None of these systems is perfect. Each comes with trade-offs — controlling prices can mean less flexibility, more bureaucracy, or sometimes less innovation for truly groundbreaking treatments or services. But all begin from the same premise: Health care prices cannot be left entirely to local bargaining leverage in areas where there is inadequate competition to discipline prices. These international examples also underscore an important lesson: Regulating provider prices alone is not enough. In markets where insurers are concentrated, lower payments to providers won’t automatically translate into lower premiums for consumers because the dominant insurer can just pocket the savings. That is why many countries pair provider price limits with oversight of insurers, including insurance rate regulations.

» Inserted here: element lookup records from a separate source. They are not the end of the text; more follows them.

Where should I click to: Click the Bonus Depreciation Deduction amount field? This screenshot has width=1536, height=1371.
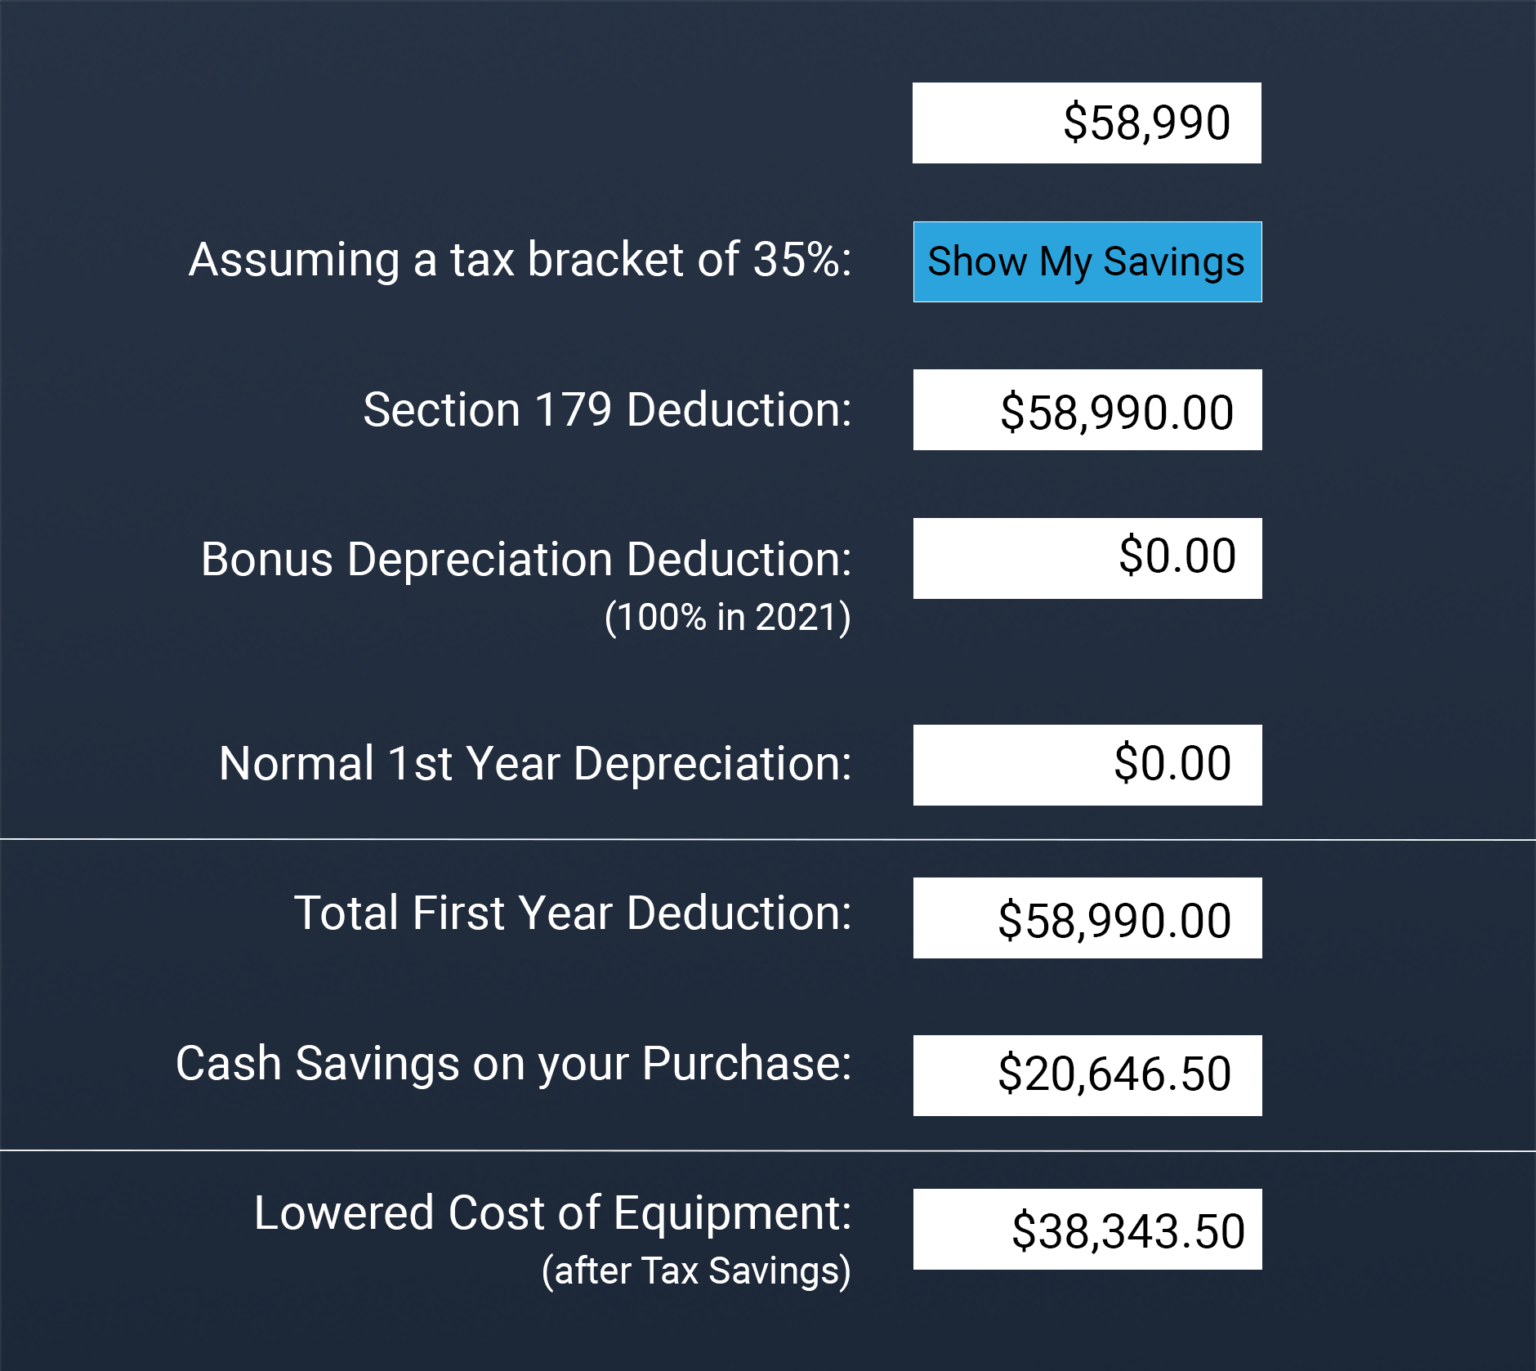click(1087, 557)
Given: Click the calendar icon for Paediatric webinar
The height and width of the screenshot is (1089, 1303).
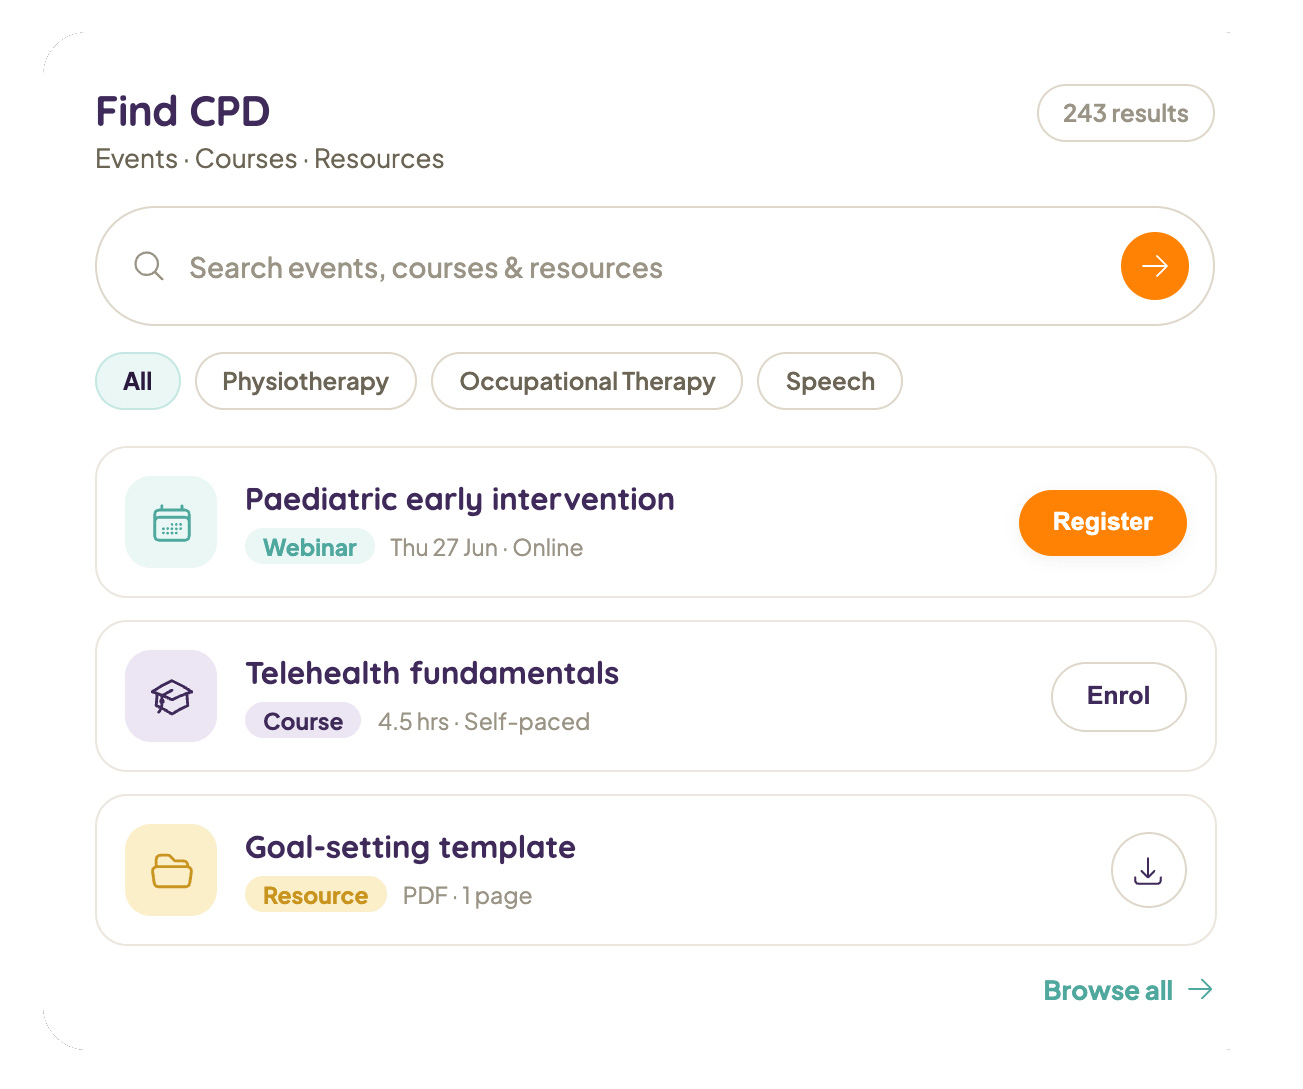Looking at the screenshot, I should pos(171,522).
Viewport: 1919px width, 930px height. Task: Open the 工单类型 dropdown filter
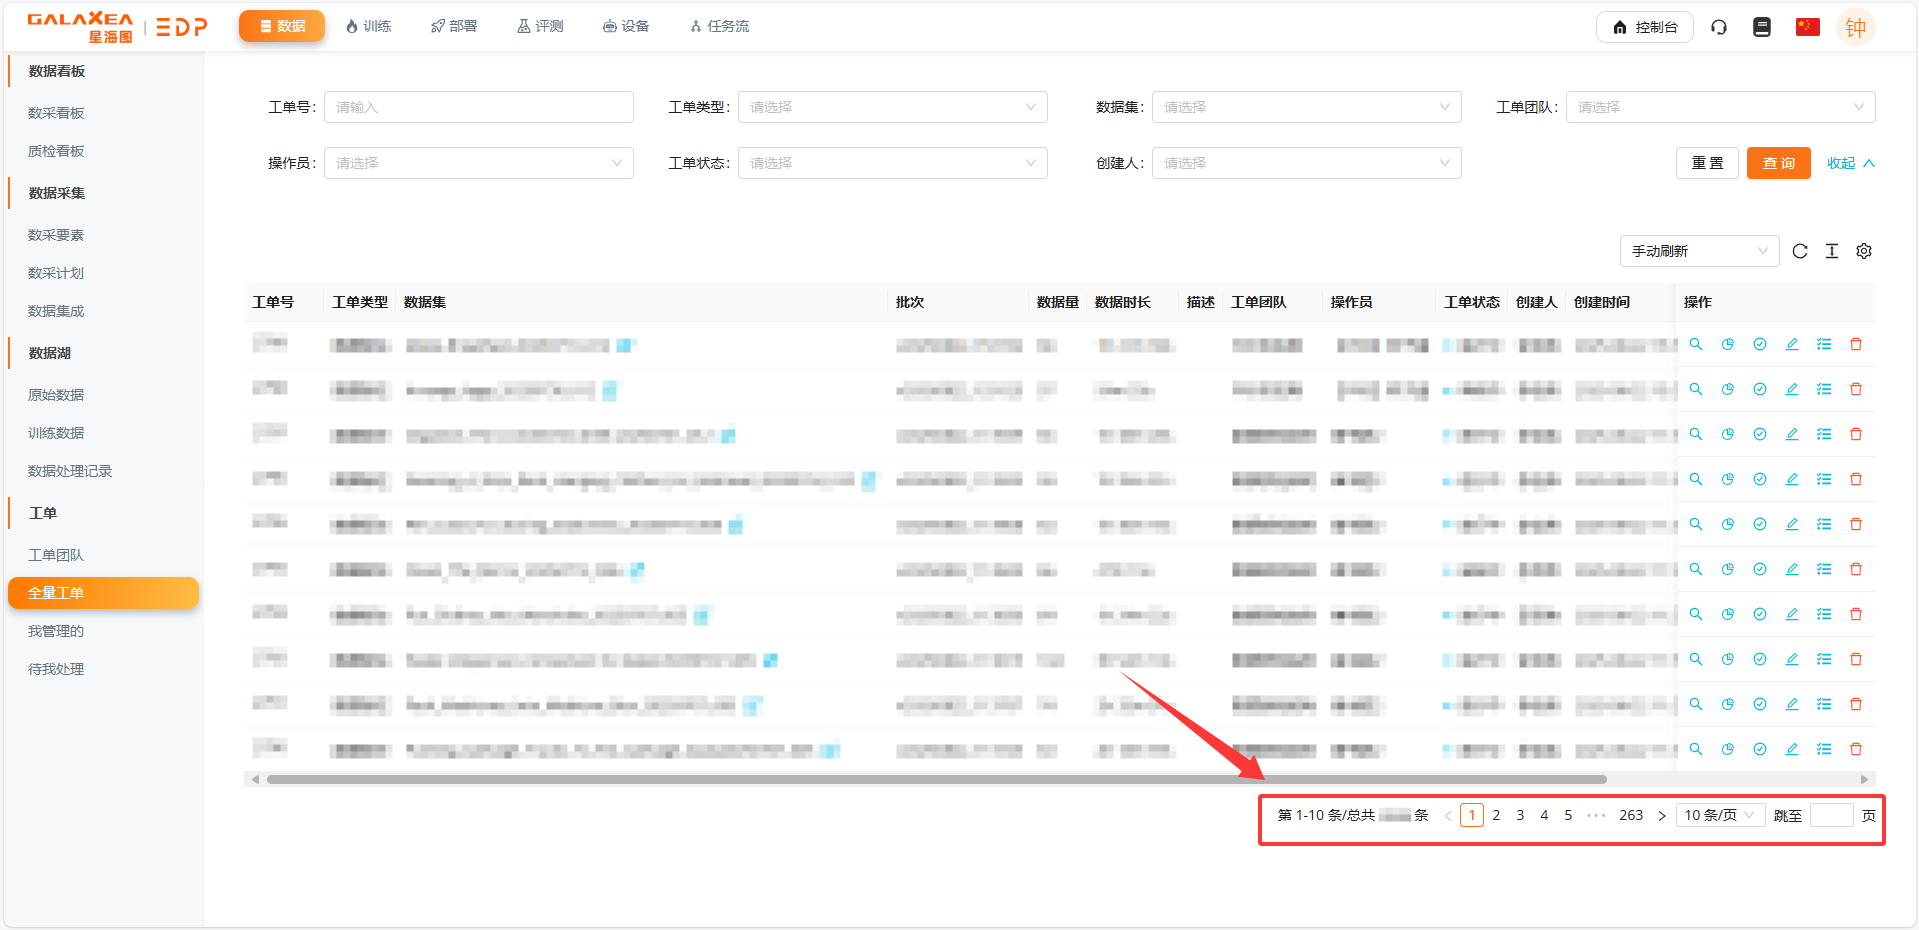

Critics will argue that tying price caps to Medicare would destabilize health systems or threaten innovation. Those concerns deserve to be taken seriously. But a ceiling at 200 percent of Medicare prices still provides a generous margin above a payment system designed to ensure access nationwide.
Thousands of providers already deliver excellent care near those levels today. Some states are already moving in this direction, such as Vermont and Indiana, adopting price caps around this benchmark. More states, including Massachusetts, should do so to control costs. Failure to effectively run a financially sustainable system at twice Medicare rates suggests there are likely inefficiencies that can be rooted out.
Importantly, this approach would not require Washington to micromanage every medical service. States can adapt benchmarks to local conditions and phase them in gradually. The goal is not command-and-control pricing. It is establishing guardrails when markets fail to function effectively. When competition works, the government should step back. But when markets fail, refusing to act is a decision to let costs keep rising.
Markets need rules. And when markets fail to protect patients, policy should.